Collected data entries
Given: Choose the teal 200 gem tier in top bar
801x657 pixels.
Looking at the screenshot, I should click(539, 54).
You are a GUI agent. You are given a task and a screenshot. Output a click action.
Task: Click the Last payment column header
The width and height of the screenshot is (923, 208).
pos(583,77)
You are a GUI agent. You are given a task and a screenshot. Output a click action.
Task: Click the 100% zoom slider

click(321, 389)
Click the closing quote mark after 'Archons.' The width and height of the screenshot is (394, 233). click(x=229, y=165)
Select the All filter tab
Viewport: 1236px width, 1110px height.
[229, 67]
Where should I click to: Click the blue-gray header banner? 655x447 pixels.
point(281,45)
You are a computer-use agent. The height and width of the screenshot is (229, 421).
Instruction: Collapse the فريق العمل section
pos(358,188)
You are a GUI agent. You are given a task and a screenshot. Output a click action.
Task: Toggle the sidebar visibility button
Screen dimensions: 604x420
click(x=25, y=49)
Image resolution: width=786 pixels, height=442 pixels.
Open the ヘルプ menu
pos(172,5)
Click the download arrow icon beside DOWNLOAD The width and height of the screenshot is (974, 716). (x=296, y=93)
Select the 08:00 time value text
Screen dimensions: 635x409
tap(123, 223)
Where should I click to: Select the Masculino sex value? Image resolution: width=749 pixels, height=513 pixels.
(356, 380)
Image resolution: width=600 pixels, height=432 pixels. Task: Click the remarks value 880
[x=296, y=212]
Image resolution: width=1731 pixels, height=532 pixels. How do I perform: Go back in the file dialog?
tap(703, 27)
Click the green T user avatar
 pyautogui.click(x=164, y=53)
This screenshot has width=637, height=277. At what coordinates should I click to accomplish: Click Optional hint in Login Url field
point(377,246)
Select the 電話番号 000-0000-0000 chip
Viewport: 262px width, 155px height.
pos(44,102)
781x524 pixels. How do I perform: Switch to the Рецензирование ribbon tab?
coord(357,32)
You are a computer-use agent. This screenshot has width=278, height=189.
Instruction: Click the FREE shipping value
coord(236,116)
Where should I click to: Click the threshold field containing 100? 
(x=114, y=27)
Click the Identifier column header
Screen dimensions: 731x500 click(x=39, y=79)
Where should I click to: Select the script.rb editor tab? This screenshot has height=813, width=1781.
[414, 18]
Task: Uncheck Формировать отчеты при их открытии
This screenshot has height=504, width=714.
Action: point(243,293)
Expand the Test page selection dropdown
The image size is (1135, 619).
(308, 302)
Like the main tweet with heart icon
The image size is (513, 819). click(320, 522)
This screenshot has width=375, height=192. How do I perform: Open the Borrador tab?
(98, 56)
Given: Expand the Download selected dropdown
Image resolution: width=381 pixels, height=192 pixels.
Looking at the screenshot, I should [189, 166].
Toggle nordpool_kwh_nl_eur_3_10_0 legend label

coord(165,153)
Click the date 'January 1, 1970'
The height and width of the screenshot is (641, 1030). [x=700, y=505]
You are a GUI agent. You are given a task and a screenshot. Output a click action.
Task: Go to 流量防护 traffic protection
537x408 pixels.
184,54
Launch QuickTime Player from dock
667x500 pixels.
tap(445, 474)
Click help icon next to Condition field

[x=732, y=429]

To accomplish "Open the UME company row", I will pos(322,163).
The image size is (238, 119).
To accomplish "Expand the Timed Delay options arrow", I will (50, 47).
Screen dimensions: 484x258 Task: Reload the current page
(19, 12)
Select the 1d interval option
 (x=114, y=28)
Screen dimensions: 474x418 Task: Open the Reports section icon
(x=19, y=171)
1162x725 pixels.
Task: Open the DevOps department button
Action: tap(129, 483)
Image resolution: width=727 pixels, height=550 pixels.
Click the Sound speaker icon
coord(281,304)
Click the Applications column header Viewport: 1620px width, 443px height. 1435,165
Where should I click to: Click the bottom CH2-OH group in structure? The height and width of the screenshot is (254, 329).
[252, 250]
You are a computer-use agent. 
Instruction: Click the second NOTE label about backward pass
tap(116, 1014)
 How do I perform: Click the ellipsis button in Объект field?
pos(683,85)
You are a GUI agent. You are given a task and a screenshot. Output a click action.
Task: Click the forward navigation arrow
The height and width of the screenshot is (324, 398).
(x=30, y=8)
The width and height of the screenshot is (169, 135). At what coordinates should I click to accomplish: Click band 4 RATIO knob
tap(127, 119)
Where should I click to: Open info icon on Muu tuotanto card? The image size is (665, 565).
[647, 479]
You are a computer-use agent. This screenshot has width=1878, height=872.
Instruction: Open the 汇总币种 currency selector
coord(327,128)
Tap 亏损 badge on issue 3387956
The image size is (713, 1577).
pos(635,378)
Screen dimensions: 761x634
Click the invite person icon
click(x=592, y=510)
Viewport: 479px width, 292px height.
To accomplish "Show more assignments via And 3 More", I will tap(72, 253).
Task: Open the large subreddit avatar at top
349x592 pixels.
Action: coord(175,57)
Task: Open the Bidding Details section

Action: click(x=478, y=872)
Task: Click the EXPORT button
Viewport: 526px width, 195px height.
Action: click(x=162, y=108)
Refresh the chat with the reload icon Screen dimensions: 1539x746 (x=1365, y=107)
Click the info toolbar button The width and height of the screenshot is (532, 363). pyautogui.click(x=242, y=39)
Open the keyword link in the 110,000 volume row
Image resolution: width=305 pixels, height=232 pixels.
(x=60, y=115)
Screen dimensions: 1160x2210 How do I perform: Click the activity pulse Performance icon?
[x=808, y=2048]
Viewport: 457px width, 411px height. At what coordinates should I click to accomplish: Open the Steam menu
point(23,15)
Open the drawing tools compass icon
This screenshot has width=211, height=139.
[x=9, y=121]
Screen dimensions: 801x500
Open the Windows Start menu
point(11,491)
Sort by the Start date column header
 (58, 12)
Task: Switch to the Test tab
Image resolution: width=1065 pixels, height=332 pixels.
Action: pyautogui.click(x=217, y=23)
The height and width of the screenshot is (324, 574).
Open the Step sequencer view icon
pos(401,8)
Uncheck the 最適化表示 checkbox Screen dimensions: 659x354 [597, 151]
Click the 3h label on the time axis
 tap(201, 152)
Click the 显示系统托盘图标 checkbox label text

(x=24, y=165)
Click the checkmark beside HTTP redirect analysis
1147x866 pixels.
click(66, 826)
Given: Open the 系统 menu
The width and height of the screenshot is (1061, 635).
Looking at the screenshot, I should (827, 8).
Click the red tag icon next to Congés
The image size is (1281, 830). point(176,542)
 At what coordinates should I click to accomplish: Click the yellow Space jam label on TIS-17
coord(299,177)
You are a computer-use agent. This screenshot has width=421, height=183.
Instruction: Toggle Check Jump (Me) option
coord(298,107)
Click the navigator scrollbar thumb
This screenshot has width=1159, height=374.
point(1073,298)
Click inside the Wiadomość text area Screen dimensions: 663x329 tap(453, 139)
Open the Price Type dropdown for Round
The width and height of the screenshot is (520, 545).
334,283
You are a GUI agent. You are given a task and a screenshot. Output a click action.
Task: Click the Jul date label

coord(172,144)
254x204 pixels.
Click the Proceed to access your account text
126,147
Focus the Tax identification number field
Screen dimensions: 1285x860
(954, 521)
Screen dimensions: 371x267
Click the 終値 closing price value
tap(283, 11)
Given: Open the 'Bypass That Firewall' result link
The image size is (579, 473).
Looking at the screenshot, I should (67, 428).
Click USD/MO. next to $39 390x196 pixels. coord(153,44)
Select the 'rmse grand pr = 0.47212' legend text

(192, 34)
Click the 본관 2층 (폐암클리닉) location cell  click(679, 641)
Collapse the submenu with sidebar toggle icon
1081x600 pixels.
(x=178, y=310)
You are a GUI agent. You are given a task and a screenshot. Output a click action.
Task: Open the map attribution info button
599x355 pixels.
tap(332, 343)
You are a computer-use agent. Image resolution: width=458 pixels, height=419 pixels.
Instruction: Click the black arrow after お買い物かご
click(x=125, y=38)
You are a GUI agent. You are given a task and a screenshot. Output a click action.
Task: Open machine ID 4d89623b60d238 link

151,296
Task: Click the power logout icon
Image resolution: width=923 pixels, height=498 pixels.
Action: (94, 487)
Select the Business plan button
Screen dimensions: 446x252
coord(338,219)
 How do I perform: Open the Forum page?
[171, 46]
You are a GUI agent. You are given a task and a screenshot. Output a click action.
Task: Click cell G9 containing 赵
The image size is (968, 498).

## [Exercise description]
For this exercise, please output exactly the lines above starting at the line with "How do I perform: Click the ellipsis" and ending at the line with "has width=1878, height=872.", ends included.

## [Response area]
 How do I perform: Click the ellipsis button in Объект field?
pos(683,85)
You are a GUI agent. You are given a task and a screenshot. Output a click action.
Task: Click the forward navigation arrow
The height and width of the screenshot is (324, 398).
(x=30, y=8)
The width and height of the screenshot is (169, 135). At what coordinates should I click to accomplish: Click band 4 RATIO knob
tap(127, 119)
Where should I click to: Open info icon on Muu tuotanto card? The image size is (665, 565).
[647, 479]
You are a computer-use agent. This screenshot has width=1878, height=872.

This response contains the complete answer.